-- Text section --

****

Guide Name: Mozart Walking Tour
Guide Location: Austria » Vienna (See other walking tours in Vienna)
Guide Type: Self-guided Walking Tour (Sightseeing)
# of Attractions: 6
Tour Duration: 1 Hour(s)
Travel Distance: 2.1 Km or 1.3 Miles
Author: leticia
Sight(s) Featured in This Guide:
  • Mozarthaus (Mozart's Former Residence)
  • Stephansdom (St. Stephen's Cathedral)
  • Church of the Teutonic Order (Deutschordenskirche)
  • Cafe Frauenhuber
  • Michaelerkirche (St. Michael's Church)
  • Mozart Monument
1
Mozarthaus (Mozart's Former Residence)

1) Mozarthaus (Mozart's Former Residence) (must see)

Out of total 11 of Mozart's abodes in Vienna, Mozarthaus at Domgasse 5 is the only one that still exists – restored in 2006 to commemorate his 250th anniversary – and is where the composer reportedly spent his happiest years. Perhaps this explains the significant number of compositions Mozart created while here, including the exquisite Haydn-dedicated quartets, a handful of piano concertos and "The Marriage of Figaro" and "Don Giovanni" operas. From this point on it was all downhill for Mozart, who then moved to the suburbs due to financial difficulties.

Unlike some other famous house-museums in Vienna, this one has none of the original furnishings to see; instead, it focuses on the composer's genius and allows visitors to imagine how the spacious, elegant apartment might have looked. Concerts are regularly staged here, along with some activities for children.

It might be a good idea to take the lift to the 3rd floor and start your way from there downward, exploring Mozart's life as a child prodigy touring all across 18th-century Europe until finally moving from Salzburg to Vienna. His vices – namely: womanizing, gambling and ability to waste excessive amounts of money – lend a spicy edge. The 2nd floor deals with different versions of his operatic works (some played in sync), while the 1st floor focuses on the years that Mozart lived at this exact address.

****

-- Given records --
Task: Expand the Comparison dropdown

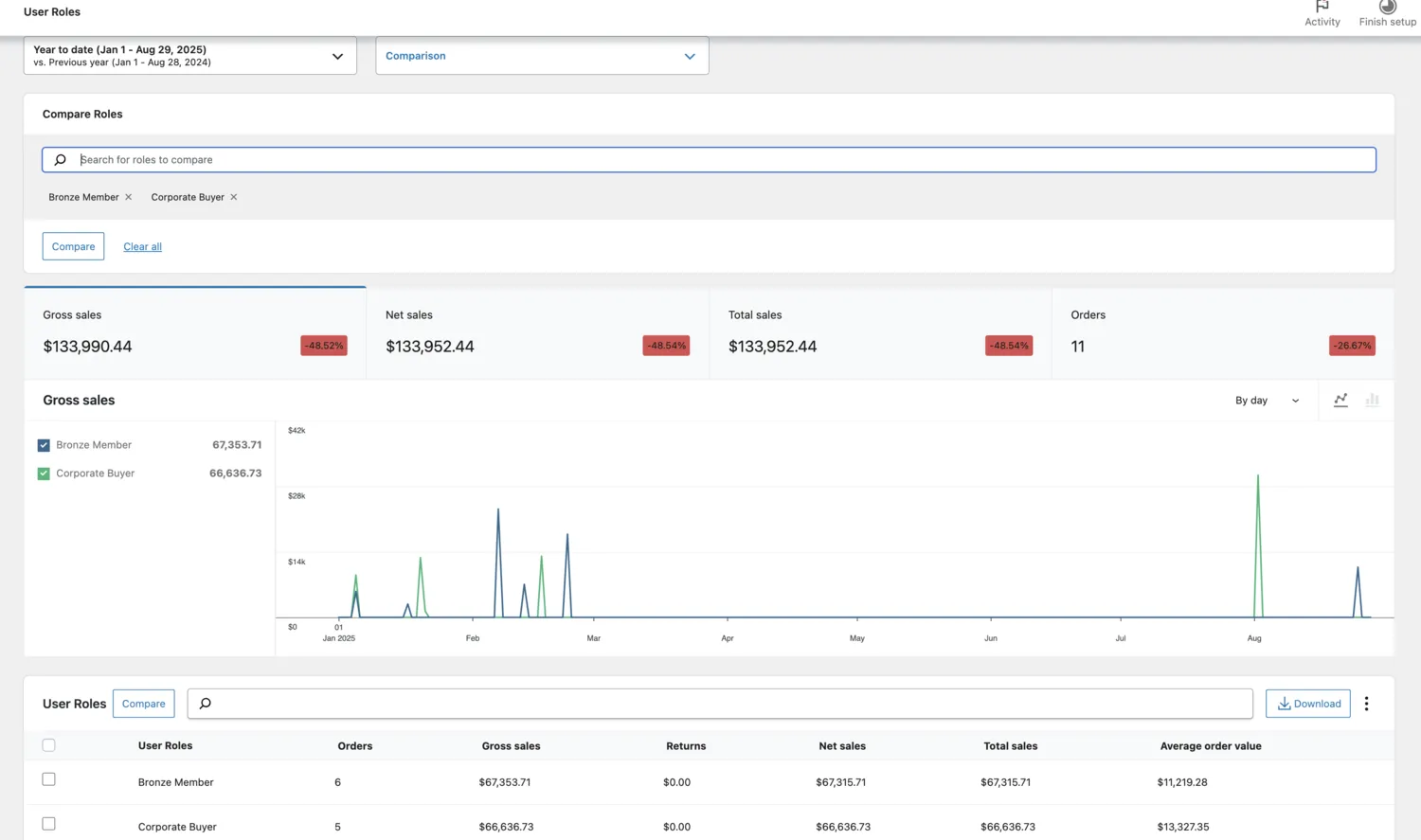Action: click(542, 56)
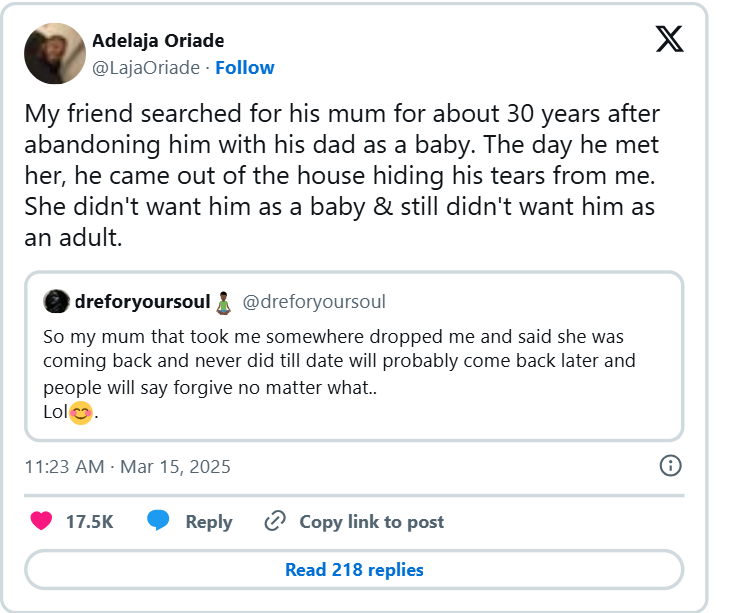Open Adelaja Oriade's profile picture
730x613 pixels.
click(x=53, y=54)
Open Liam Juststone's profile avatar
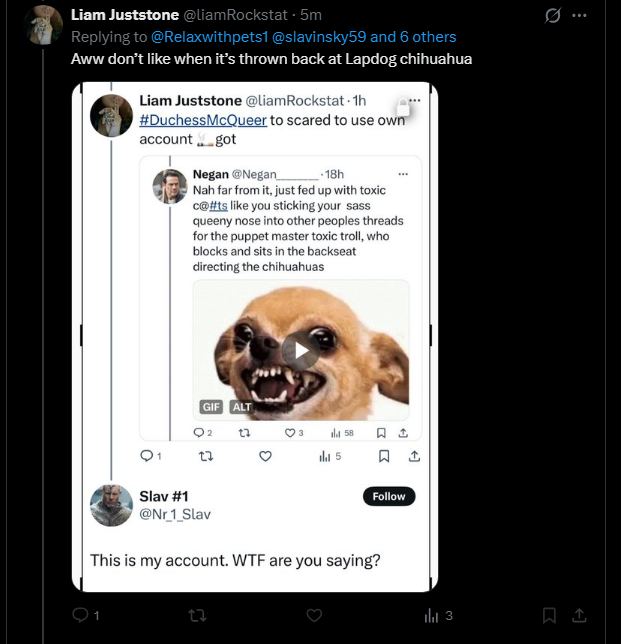 click(x=43, y=25)
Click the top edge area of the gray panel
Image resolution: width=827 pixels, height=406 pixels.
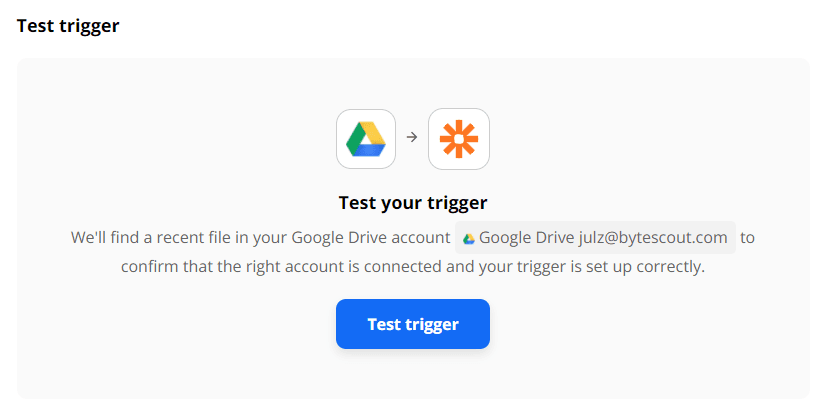tap(413, 66)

****

-- Do this --
Translate this sentence from the Mozart walking tour guide into Spanish: "Concerts are regularly staged here, along with some activities for children."

-- Written reply --
Aquí se organizan conciertos con regularidad, además de algunas actividades para niños.